Copy all lines containing the string "apps" from the records below.
*** Opening of SOURCE MATERIAL ***
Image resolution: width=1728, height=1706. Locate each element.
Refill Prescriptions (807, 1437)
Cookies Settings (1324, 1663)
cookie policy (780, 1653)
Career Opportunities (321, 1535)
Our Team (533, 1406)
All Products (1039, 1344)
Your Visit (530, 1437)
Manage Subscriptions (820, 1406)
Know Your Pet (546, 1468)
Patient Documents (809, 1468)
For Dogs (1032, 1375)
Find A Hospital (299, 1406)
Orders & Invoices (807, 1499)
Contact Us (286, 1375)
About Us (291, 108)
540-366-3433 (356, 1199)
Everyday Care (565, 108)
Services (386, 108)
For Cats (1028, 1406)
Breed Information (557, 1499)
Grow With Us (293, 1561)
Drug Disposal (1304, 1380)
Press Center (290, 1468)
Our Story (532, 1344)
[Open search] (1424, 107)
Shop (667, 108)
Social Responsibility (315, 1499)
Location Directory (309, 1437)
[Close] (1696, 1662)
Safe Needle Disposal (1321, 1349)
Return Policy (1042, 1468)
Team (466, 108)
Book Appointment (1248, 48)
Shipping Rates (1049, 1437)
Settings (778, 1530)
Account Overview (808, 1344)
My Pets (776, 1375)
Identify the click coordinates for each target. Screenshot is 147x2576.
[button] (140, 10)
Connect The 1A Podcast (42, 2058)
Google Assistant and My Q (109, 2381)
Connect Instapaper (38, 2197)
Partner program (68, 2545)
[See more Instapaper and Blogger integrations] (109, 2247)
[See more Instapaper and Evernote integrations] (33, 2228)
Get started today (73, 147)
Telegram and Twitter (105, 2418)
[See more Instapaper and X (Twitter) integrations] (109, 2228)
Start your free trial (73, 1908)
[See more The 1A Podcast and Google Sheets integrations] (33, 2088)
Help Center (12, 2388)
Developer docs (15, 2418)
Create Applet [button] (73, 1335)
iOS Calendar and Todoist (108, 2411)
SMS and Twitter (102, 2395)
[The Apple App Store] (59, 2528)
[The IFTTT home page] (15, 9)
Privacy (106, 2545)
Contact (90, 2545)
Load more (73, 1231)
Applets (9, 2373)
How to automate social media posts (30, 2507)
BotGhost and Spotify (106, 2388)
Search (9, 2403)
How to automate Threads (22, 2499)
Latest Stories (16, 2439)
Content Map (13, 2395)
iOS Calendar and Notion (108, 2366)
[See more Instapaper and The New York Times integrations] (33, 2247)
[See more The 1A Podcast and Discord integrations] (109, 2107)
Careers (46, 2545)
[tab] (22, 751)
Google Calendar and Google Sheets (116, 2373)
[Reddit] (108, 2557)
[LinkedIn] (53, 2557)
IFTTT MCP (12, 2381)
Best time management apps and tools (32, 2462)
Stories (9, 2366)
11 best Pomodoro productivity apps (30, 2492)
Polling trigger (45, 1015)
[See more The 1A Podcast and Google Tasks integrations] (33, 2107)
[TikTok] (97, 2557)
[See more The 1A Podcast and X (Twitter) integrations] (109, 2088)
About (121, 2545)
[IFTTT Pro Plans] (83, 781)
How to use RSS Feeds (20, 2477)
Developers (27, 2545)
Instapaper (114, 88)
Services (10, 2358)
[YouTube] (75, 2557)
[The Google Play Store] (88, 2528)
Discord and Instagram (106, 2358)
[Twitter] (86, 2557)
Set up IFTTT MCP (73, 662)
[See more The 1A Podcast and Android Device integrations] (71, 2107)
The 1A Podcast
*** Close of SOURCE MATERIAL ***
### SOLUTION
Best time management apps and tools (32, 2462)
11 best Pomodoro productivity apps (30, 2492)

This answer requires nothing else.